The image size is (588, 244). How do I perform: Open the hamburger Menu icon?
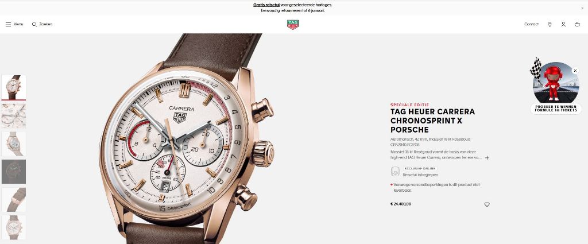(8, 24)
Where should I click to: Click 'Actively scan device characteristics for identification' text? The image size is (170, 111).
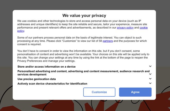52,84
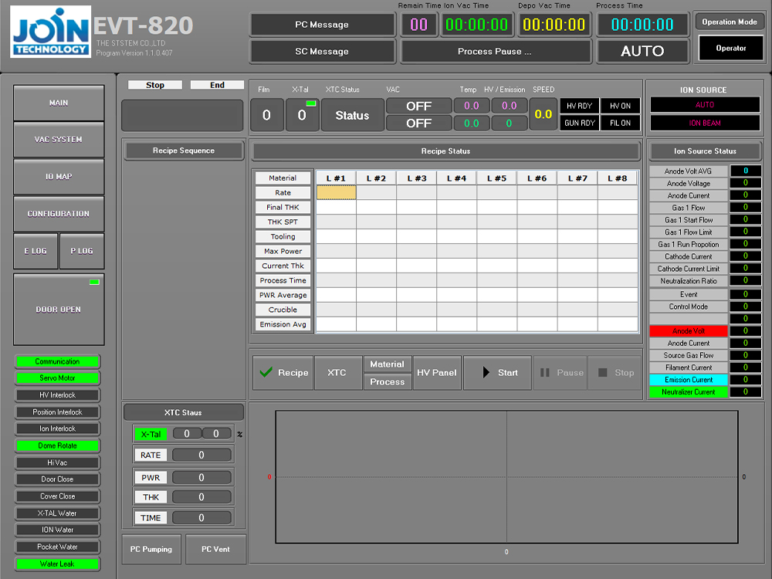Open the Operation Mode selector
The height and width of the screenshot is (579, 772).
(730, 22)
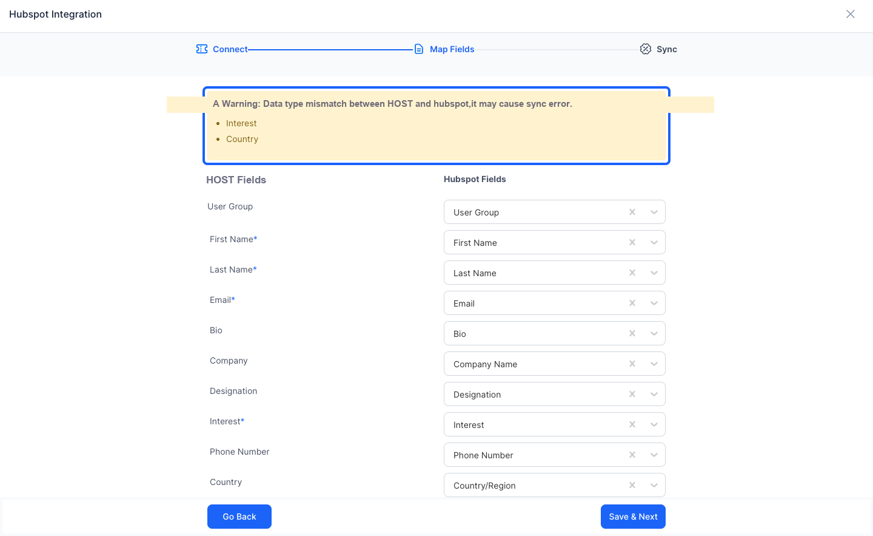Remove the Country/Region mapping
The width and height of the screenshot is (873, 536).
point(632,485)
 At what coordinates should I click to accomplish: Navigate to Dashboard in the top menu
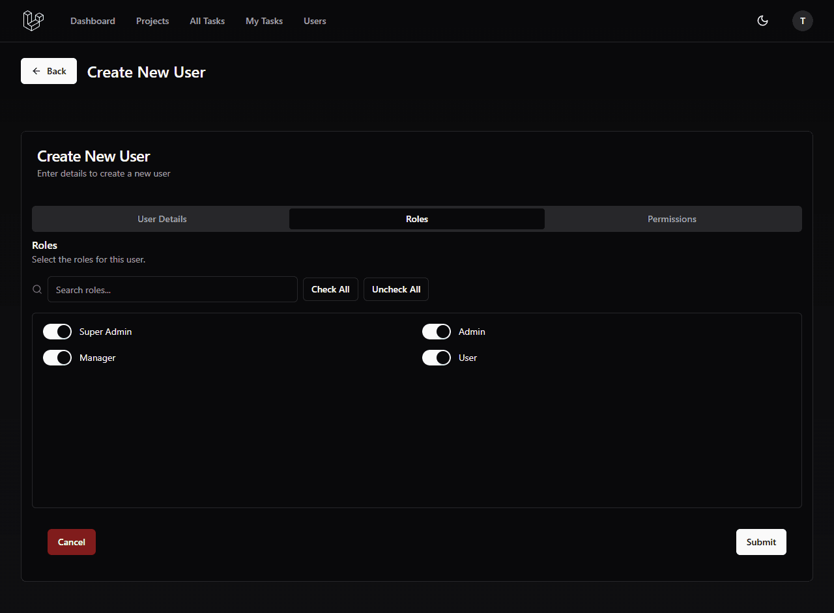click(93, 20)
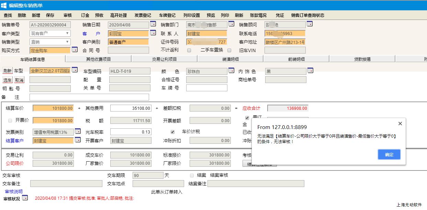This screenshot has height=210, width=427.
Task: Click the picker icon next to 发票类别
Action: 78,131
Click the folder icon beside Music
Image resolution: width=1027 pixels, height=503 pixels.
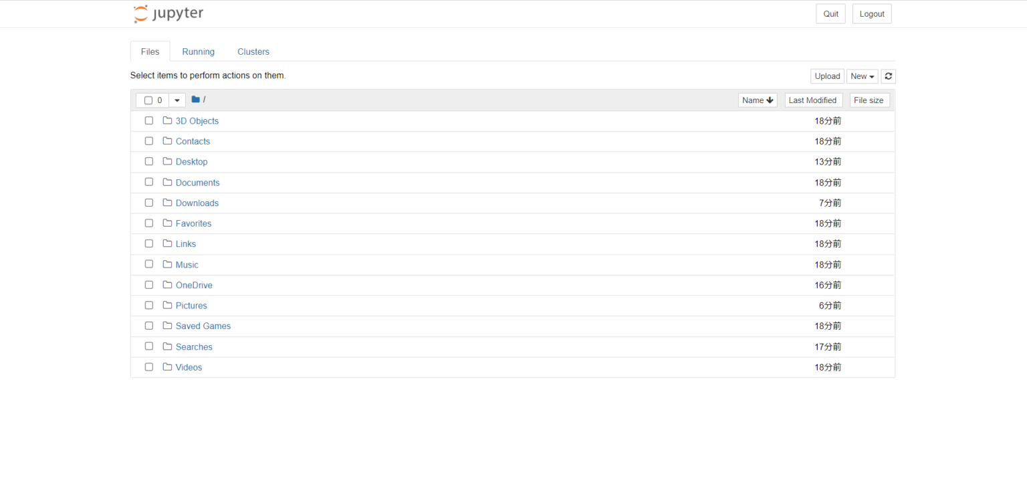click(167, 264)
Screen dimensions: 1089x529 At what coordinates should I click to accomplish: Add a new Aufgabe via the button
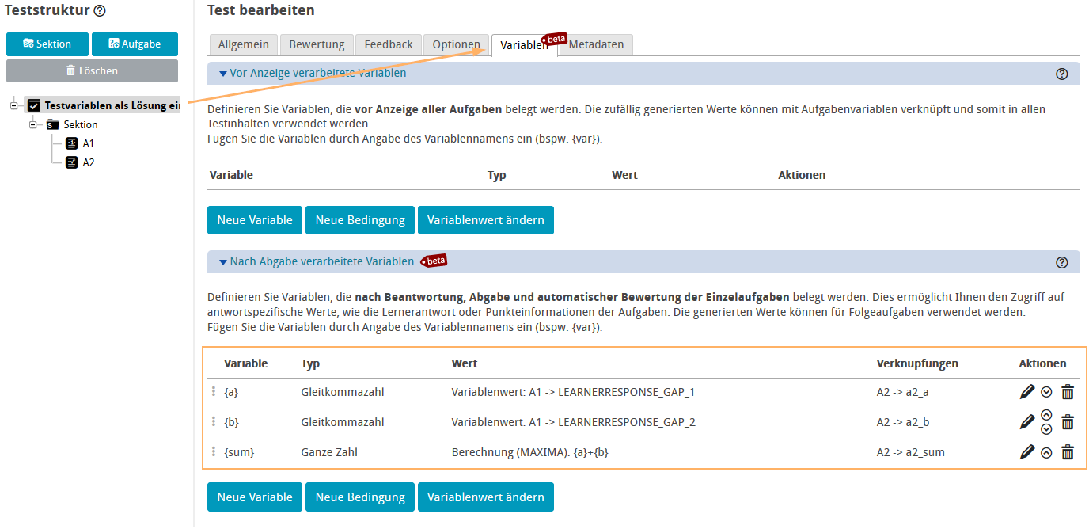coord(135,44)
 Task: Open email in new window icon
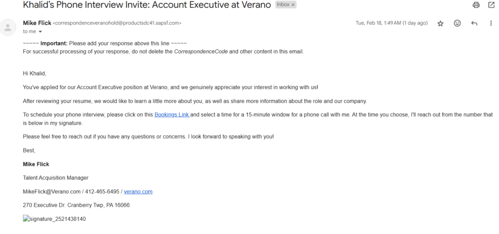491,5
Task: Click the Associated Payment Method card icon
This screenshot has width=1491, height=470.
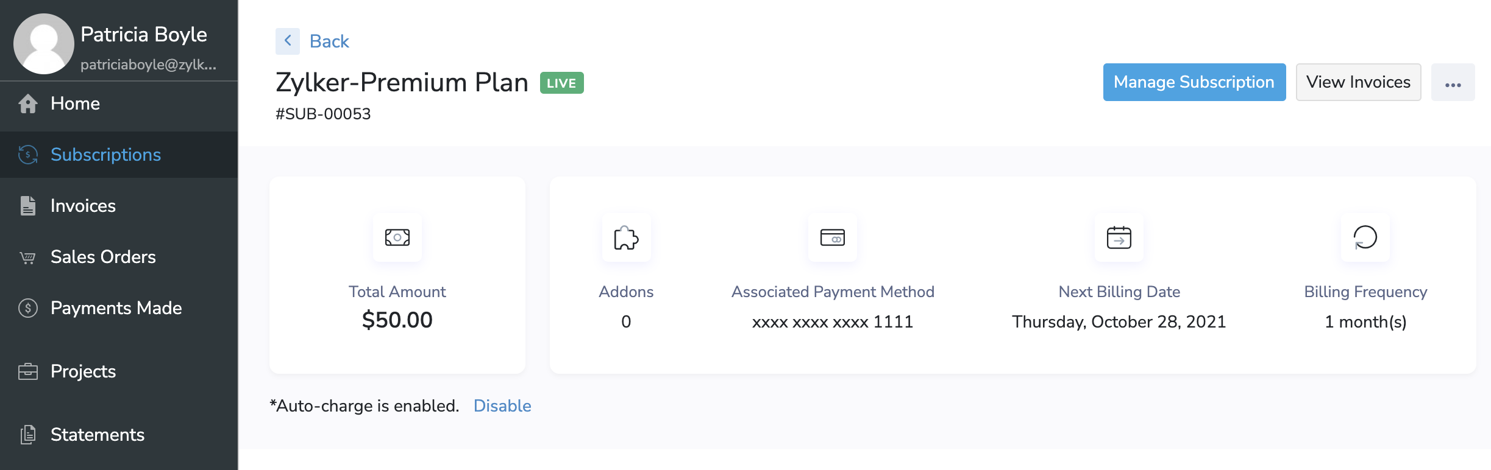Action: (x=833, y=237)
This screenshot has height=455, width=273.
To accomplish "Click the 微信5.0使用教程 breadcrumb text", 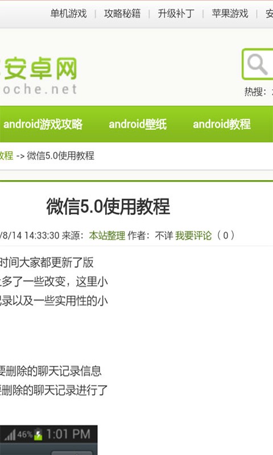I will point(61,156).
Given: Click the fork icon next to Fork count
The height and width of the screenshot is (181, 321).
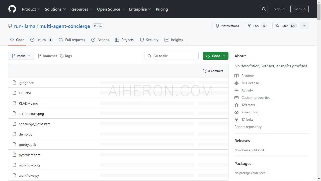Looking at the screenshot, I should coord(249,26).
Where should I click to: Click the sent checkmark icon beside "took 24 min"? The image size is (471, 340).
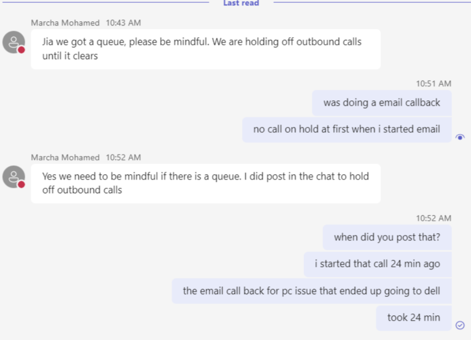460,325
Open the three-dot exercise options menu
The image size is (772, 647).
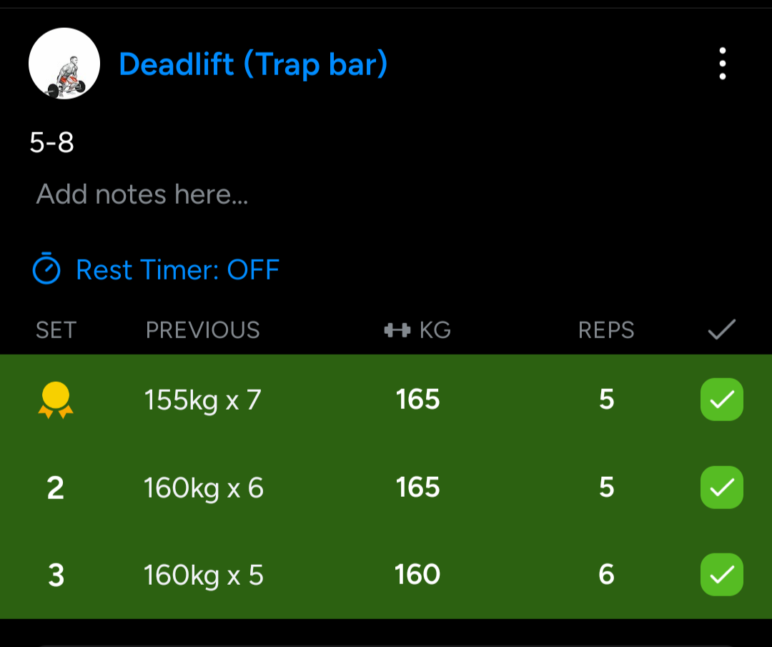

ACTIVITY:
Word for word, please, restate the lines of the listing from the one holding "Where should I click to: Click the" down to the last line, leaving out any pictures.

OUTPUT OF THE TASK:
Where should I click to: Click the sent checkmark icon beside "took 24 min"? The image size is (471, 340).
460,325
Open the three-dot exercise options menu
The image size is (772, 647).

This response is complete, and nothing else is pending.